Cells of the innate immune system need to interpret dynamic microenvironments and rapidly respond to sequential signals to control inflammation and infection. It is unclear how complex immune signals are encoded and decoded through a small number of transcription factors and ultimately coordinate cellular decision-making. Here, we use single live cell analysis and ATAC sequencing to show that sequential inflammatory signals via the NF?B network induce memory through reprogramming of signaling network state and chromatin accessibility in primary macrophages. We use transcriptomic profiling and deep learning to show that these regulatory modes combine to explain macrophage decision-making in response to new inflammatory signals.
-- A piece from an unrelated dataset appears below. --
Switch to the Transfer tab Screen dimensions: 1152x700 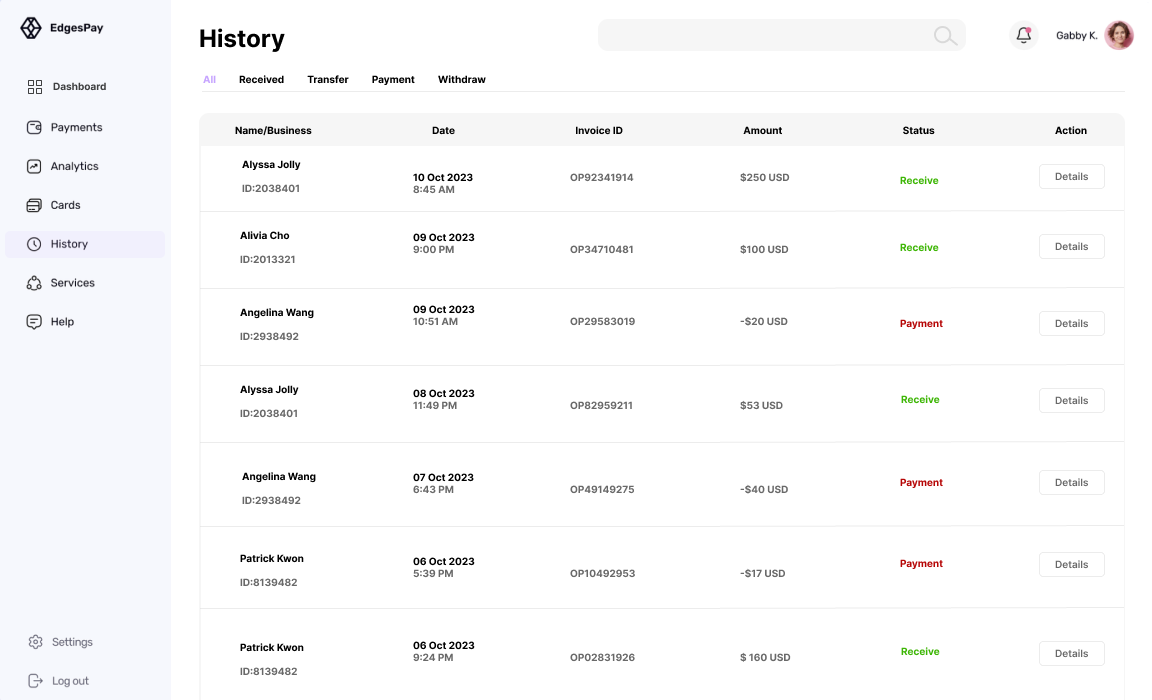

Macrophage response to prior stimulus predicts memory state and transcriptional response to subsequent stimulus. Surprisingly, we find that innate immune memory is mediated via intracellular individual-cell factors and not via paracrine signaling between macrophages. This work comprehensively profiles the dynamic regulation of signaling networks and chromatin accessibility and their role in tuning macrophage responses to evolving inflammatory signals. Overall design: Murine BMDMs were treated with media along (M), CpG (C), PolyI:C (P) for 4 hours at which point the media was replaced with fresh media containing media alone (M), LPS (L), PolyI:C (P), CpG (C), or TNF (T). Treated BMDM were lifted from plates and ATACseq was performed as described in the methods. High throughput sequencing was performed with 50bp bi-directional reads.